** INPUT FOR THIS TASK **
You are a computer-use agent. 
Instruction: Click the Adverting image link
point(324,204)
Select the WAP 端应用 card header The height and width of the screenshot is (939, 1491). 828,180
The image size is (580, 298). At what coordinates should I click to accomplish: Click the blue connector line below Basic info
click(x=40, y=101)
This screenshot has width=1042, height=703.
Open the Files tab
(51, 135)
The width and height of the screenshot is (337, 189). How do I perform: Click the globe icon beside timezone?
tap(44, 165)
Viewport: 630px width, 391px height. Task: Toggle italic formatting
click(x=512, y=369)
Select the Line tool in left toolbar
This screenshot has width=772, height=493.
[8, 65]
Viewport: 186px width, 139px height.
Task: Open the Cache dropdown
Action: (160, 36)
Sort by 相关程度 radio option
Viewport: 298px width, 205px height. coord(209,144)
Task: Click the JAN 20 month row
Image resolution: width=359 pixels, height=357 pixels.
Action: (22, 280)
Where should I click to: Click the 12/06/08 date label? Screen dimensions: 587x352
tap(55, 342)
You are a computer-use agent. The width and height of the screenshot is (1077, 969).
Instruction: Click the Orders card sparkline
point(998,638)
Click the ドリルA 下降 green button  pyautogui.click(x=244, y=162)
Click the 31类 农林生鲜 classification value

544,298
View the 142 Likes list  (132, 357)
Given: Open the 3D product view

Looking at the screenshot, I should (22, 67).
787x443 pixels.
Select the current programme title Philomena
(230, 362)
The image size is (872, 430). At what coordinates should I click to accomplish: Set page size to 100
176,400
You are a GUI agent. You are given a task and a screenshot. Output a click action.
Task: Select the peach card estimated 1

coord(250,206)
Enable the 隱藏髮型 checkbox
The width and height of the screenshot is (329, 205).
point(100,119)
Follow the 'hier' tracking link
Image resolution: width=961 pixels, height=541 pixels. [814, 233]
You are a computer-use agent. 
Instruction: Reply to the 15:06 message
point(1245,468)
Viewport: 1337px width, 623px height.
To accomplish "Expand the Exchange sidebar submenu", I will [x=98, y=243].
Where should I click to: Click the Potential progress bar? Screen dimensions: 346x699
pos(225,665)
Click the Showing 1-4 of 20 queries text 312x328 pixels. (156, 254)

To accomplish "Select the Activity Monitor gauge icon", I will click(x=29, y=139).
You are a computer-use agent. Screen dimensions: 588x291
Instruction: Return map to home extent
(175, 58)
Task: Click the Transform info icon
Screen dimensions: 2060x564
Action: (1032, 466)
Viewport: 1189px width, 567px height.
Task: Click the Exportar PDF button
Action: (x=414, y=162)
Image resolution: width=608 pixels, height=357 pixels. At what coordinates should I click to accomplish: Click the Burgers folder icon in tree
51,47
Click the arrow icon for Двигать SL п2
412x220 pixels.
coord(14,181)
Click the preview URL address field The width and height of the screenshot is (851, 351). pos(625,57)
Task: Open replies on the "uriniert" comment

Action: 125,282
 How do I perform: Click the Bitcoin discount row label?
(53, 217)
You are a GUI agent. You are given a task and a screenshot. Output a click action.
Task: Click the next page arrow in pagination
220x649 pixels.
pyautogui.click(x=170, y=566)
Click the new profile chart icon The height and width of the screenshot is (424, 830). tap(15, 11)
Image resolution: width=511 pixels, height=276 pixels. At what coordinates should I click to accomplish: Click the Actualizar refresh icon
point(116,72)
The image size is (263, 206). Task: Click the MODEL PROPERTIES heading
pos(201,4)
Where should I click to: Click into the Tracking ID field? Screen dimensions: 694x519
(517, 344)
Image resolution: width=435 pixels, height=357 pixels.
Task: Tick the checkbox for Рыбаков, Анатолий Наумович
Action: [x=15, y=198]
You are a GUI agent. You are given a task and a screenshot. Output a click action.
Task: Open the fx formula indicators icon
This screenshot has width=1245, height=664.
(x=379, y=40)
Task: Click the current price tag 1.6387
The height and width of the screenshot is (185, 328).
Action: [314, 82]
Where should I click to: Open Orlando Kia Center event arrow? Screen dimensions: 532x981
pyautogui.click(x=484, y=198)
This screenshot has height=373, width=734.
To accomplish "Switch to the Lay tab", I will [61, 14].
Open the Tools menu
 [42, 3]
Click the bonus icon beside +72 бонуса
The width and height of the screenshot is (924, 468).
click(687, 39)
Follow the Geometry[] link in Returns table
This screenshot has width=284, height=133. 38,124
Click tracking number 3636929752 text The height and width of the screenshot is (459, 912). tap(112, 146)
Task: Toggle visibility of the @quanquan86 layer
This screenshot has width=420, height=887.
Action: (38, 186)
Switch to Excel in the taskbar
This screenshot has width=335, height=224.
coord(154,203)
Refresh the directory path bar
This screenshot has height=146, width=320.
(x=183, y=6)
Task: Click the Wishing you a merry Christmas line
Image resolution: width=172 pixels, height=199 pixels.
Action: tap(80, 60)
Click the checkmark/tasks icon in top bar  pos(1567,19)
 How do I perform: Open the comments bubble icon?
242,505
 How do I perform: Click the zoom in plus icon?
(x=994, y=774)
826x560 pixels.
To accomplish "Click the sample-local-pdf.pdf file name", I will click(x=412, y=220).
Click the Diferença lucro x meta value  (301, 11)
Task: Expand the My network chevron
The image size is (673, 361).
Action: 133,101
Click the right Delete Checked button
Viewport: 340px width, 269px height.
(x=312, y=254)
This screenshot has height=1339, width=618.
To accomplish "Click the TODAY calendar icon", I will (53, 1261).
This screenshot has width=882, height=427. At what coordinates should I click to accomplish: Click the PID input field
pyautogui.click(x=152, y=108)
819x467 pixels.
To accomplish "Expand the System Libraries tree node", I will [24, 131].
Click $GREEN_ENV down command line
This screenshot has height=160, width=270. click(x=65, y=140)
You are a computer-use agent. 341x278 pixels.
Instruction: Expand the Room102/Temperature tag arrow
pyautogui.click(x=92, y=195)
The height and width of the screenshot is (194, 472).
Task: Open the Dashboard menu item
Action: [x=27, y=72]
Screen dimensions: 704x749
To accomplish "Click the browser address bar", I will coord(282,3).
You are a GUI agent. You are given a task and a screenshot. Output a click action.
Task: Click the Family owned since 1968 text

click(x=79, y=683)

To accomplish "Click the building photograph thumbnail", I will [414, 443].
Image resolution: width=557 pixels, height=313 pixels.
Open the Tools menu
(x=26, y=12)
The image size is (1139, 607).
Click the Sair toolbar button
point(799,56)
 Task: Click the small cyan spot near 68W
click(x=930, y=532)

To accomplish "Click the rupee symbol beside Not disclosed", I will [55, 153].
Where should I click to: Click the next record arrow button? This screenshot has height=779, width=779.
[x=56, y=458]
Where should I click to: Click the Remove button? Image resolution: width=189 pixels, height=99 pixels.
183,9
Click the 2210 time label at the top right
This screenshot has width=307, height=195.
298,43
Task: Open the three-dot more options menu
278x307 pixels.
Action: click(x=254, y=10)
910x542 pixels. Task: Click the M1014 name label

** WORK ITEM **
An exact copy of the material above is needed.

** SOLUTION **
You are a computer-use agent. 
Instruction: Click the Adverting image link
point(324,204)
Select the WAP 端应用 card header The height and width of the screenshot is (939, 1491). 828,180
The image size is (580, 298). At what coordinates should I click to accomplish: Click the blue connector line below Basic info
click(x=40, y=101)
This screenshot has width=1042, height=703.
Open the Files tab
(51, 135)
The width and height of the screenshot is (337, 189). How do I perform: Click the globe icon beside timezone?
tap(44, 165)
Viewport: 630px width, 391px height. Task: Toggle italic formatting
click(x=512, y=369)
Select the Line tool in left toolbar
This screenshot has width=772, height=493.
[8, 65]
Viewport: 186px width, 139px height.
Task: Open the Cache dropdown
Action: (160, 36)
Sort by 相关程度 radio option
Viewport: 298px width, 205px height. coord(209,144)
Task: Click the JAN 20 month row
Image resolution: width=359 pixels, height=357 pixels.
Action: (22, 280)
Where should I click to: Click the 12/06/08 date label? Screen dimensions: 587x352
tap(55, 342)
You are a computer-use agent. The width and height of the screenshot is (1077, 969).
Instruction: Click the Orders card sparkline
point(998,638)
Click the ドリルA 下降 green button  pyautogui.click(x=244, y=162)
Click the 31类 农林生鲜 classification value

544,298
View the 142 Likes list  (132, 357)
Given: Open the 3D product view

Looking at the screenshot, I should (22, 67).
787x443 pixels.
Select the current programme title Philomena
(230, 362)
The image size is (872, 430). At what coordinates should I click to accomplish: Set page size to 100
176,400
You are a GUI agent. You are given a task and a screenshot. Output a click action.
Task: Select the peach card estimated 1

coord(250,206)
Enable the 隱藏髮型 checkbox
The width and height of the screenshot is (329, 205).
point(100,119)
Follow the 'hier' tracking link
Image resolution: width=961 pixels, height=541 pixels. [814, 233]
You are a computer-use agent. 
Instruction: Reply to the 15:06 message
point(1245,468)
Viewport: 1337px width, 623px height.
To accomplish "Expand the Exchange sidebar submenu", I will [x=98, y=243].
Where should I click to: Click the Potential progress bar? Screen dimensions: 346x699
pos(225,665)
Click the Showing 1-4 of 20 queries text 312x328 pixels. (156, 254)

To accomplish "Select the Activity Monitor gauge icon", I will click(x=29, y=139).
You are a computer-use agent. Screen dimensions: 588x291
Instruction: Return map to home extent
(175, 58)
Task: Click the Transform info icon
Screen dimensions: 2060x564
Action: (1032, 466)
Viewport: 1189px width, 567px height.
Task: Click the Exportar PDF button
Action: (x=414, y=162)
Image resolution: width=608 pixels, height=357 pixels. At what coordinates should I click to accomplish: Click the Burgers folder icon in tree
51,47
Click the arrow icon for Двигать SL п2
412x220 pixels.
coord(14,181)
Click the preview URL address field The width and height of the screenshot is (851, 351). pos(625,57)
Task: Open replies on the "uriniert" comment

Action: 125,282
 How do I perform: Click the Bitcoin discount row label?
(53, 217)
You are a GUI agent. You are given a task and a screenshot. Output a click action.
Task: Click the next page arrow in pagination
220x649 pixels.
pyautogui.click(x=170, y=566)
Click the new profile chart icon The height and width of the screenshot is (424, 830). tap(15, 11)
Image resolution: width=511 pixels, height=276 pixels. At what coordinates should I click to accomplish: Click the Actualizar refresh icon
point(116,72)
The image size is (263, 206). Task: Click the MODEL PROPERTIES heading
pos(201,4)
Where should I click to: Click into the Tracking ID field? Screen dimensions: 694x519
(517, 344)
Image resolution: width=435 pixels, height=357 pixels.
Task: Tick the checkbox for Рыбаков, Анатолий Наумович
Action: [x=15, y=198]
You are a GUI agent. You are given a task and a screenshot. Output a click action.
Task: Open the fx formula indicators icon
This screenshot has width=1245, height=664.
(x=379, y=40)
Task: Click the current price tag 1.6387
The height and width of the screenshot is (185, 328).
Action: [314, 82]
Where should I click to: Open Orlando Kia Center event arrow? Screen dimensions: 532x981
pyautogui.click(x=484, y=198)
This screenshot has height=373, width=734.
To accomplish "Switch to the Lay tab", I will [61, 14].
Open the Tools menu
 [42, 3]
Click the bonus icon beside +72 бонуса
The width and height of the screenshot is (924, 468).
click(687, 39)
Follow the Geometry[] link in Returns table
This screenshot has width=284, height=133. 38,124
Click tracking number 3636929752 text The height and width of the screenshot is (459, 912). tap(112, 146)
Task: Toggle visibility of the @quanquan86 layer
This screenshot has width=420, height=887.
Action: (38, 186)
Switch to Excel in the taskbar
This screenshot has width=335, height=224.
coord(154,203)
Refresh the directory path bar
This screenshot has height=146, width=320.
(x=183, y=6)
Task: Click the Wishing you a merry Christmas line
Image resolution: width=172 pixels, height=199 pixels.
Action: tap(80, 60)
Click the checkmark/tasks icon in top bar  pos(1567,19)
 How do I perform: Open the comments bubble icon?
242,505
 How do I perform: Click the zoom in plus icon?
(x=994, y=774)
826x560 pixels.
To accomplish "Click the sample-local-pdf.pdf file name", I will click(x=412, y=220).
Click the Diferença lucro x meta value  (301, 11)
Task: Expand the My network chevron
The image size is (673, 361).
Action: 133,101
Click the right Delete Checked button
Viewport: 340px width, 269px height.
(x=312, y=254)
This screenshot has height=1339, width=618.
To accomplish "Click the TODAY calendar icon", I will (53, 1261).
This screenshot has width=882, height=427. At what coordinates should I click to accomplish: Click the PID input field
pyautogui.click(x=152, y=108)
819x467 pixels.
To accomplish "Expand the System Libraries tree node", I will [24, 131].
Click $GREEN_ENV down command line
This screenshot has height=160, width=270. click(x=65, y=140)
You are a computer-use agent. 341x278 pixels.
Instruction: Expand the Room102/Temperature tag arrow
pyautogui.click(x=92, y=195)
The height and width of the screenshot is (194, 472).
Task: Open the Dashboard menu item
Action: [x=27, y=72]
Screen dimensions: 704x749
To accomplish "Click the browser address bar", I will coord(282,3).
You are a GUI agent. You are given a task and a screenshot. Output a click action.
Task: Click the Family owned since 1968 text

click(x=79, y=683)

To accomplish "Click the building photograph thumbnail", I will [414, 443].
Image resolution: width=557 pixels, height=313 pixels.
Open the Tools menu
(x=26, y=12)
The image size is (1139, 607).
Click the Sair toolbar button
point(799,56)
 Task: Click the small cyan spot near 68W
click(x=930, y=532)

To accomplish "Click the rupee symbol beside Not disclosed", I will [55, 153].
Where should I click to: Click the next record arrow button? This screenshot has height=779, width=779.
[x=56, y=458]
Where should I click to: Click the Remove button? Image resolution: width=189 pixels, height=99 pixels.
183,9
Click the 2210 time label at the top right
This screenshot has width=307, height=195.
298,43
Task: Open the three-dot more options menu
278x307 pixels.
Action: click(x=254, y=10)
910x542 pixels. Task: Click the M1014 name label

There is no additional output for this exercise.